Tasks to perform:
A) Do the following statements agree with the text on walking on clouds? For each, answer yes or no and quote the words of the text that decide it. (i) Water walking shoes are described as essentially feet boats. (ii) Jupiter is named as the best candidate in our solar system. (iii) Clouds are said to be more cohesive than water.
B) Give the lines of the listing as a numbered list, from the line containing "728x480 pixels." through the end of the listing, skipping blank lines and leaving out the pictures.

Page:
If you think about it, water is much much denser than cloud, and it's pretty hard to walk on. You can do it with water walking shoes which are essentially feet boats.
So could you make shoes that let you walk on clouds, without using the principle of lift? On Jupiter, maybe... down where the clouds get as dense as water.

EDIT: More thoughts...
So, why can't we walk on water? The problem is that the water molecules are loose; they move about freely, this way and that, and when something pushes against them, like the bottom of your foot, they just move out of the way.

But sometimes an outside event can cause the molecules to become fixed in place, frozen if you will, and when that happens they don't move when pressure is placed against them.

Clouds are even less cohesive than water because the density is a lot lower, and because the density of ice is greater than air, there aren't really any natural ways to freeze a cloud on an Earth like planet, but there may be ways to do it if the atmosphere was very alien.

Straying into the magic technology arena, there might be a way to generate a field that holds the cloud molecules in place (magic), or the clouds are made of aerogel (technology), but without that you're going to have to have a very dense atmosphere, where some of it can freeze out and float up above the surface like a cloud.

If something like this is possible, the best candidate in our solar system is Uranus.

Collection entries:
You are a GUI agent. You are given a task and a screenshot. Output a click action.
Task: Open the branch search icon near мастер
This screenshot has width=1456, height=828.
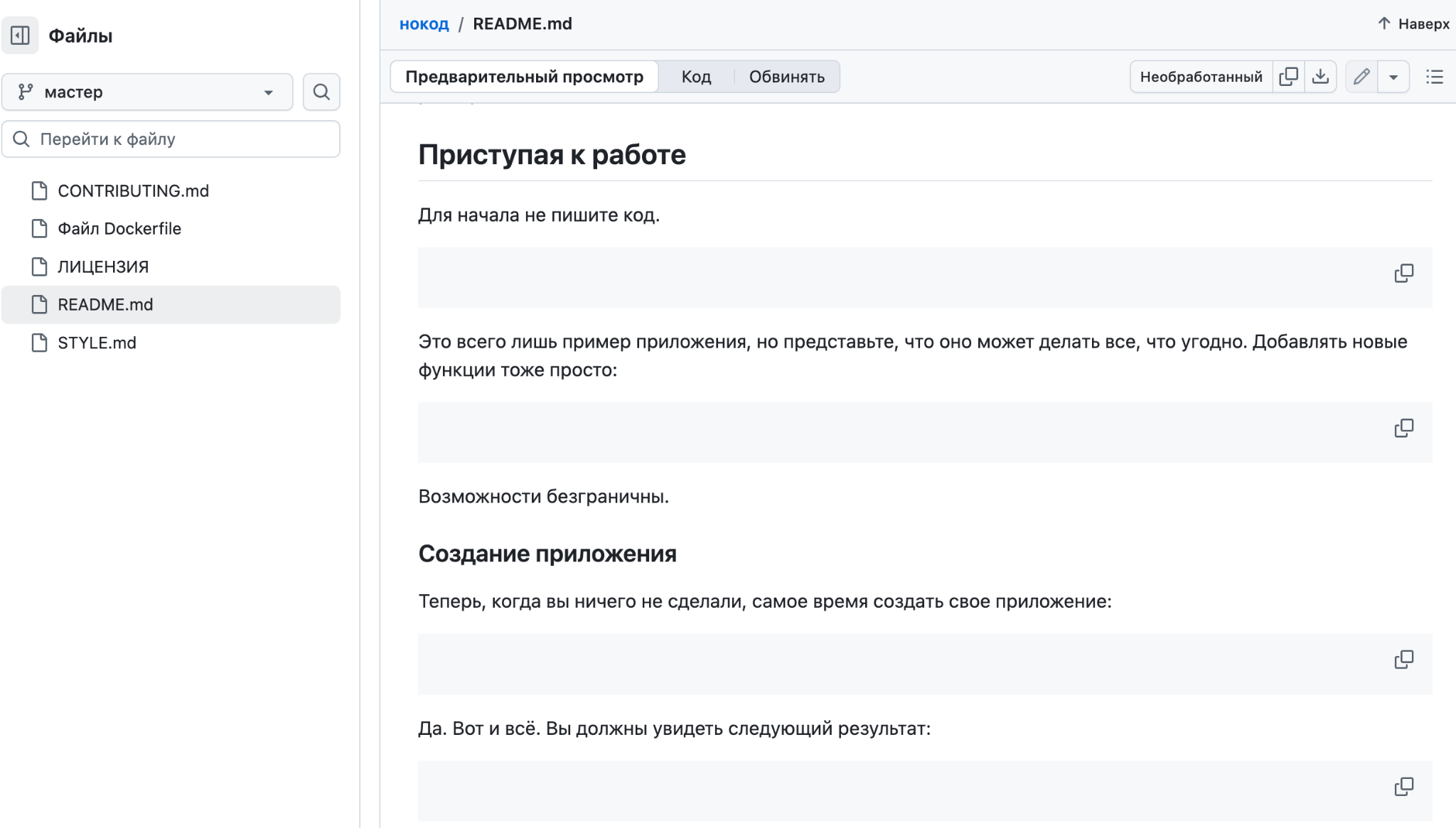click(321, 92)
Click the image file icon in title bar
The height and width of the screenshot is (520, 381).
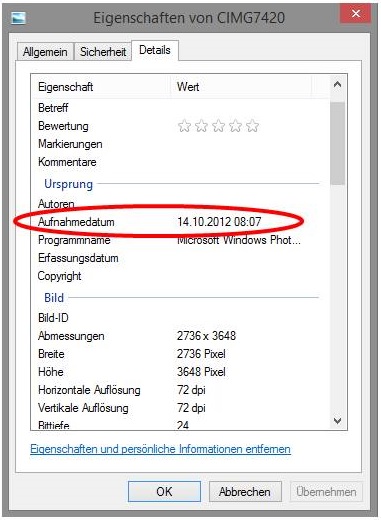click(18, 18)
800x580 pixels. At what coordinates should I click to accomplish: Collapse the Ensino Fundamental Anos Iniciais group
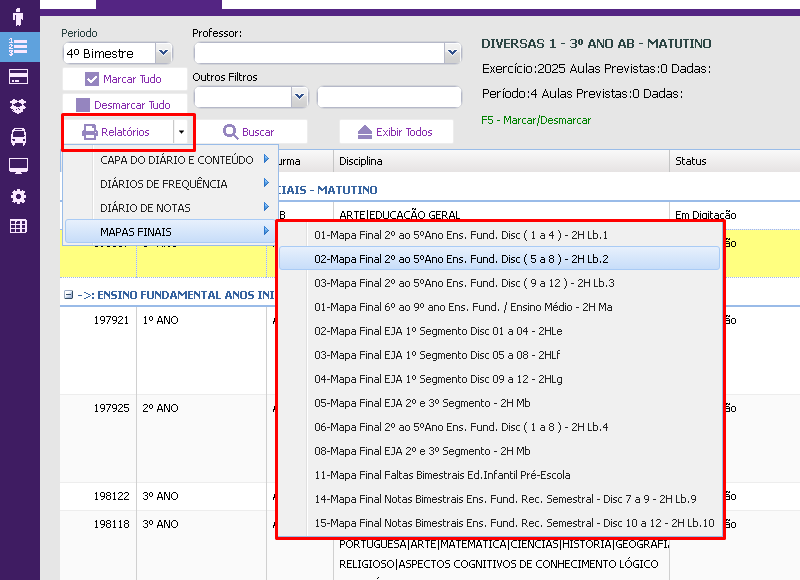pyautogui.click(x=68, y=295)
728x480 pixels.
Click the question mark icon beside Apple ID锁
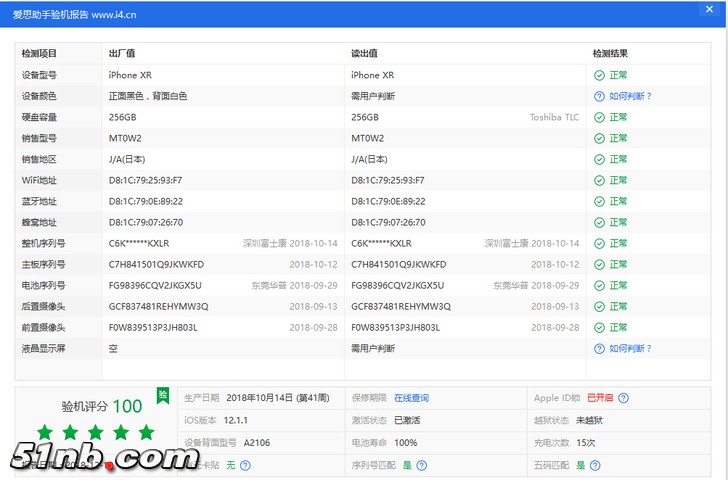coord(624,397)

Solution set:
A)
(i) Yes: "You can do it with water walking shoes which are essentially feet boats."
(ii) No: "If something like this is possible, the best candidate in our solar system is Uranus."
(iii) No: "Clouds are even less cohesive than water because the density is a lot lower"

B)
1. 728x480 pixels.
2. Click the question mark icon beside Apple ID锁
3. coord(624,397)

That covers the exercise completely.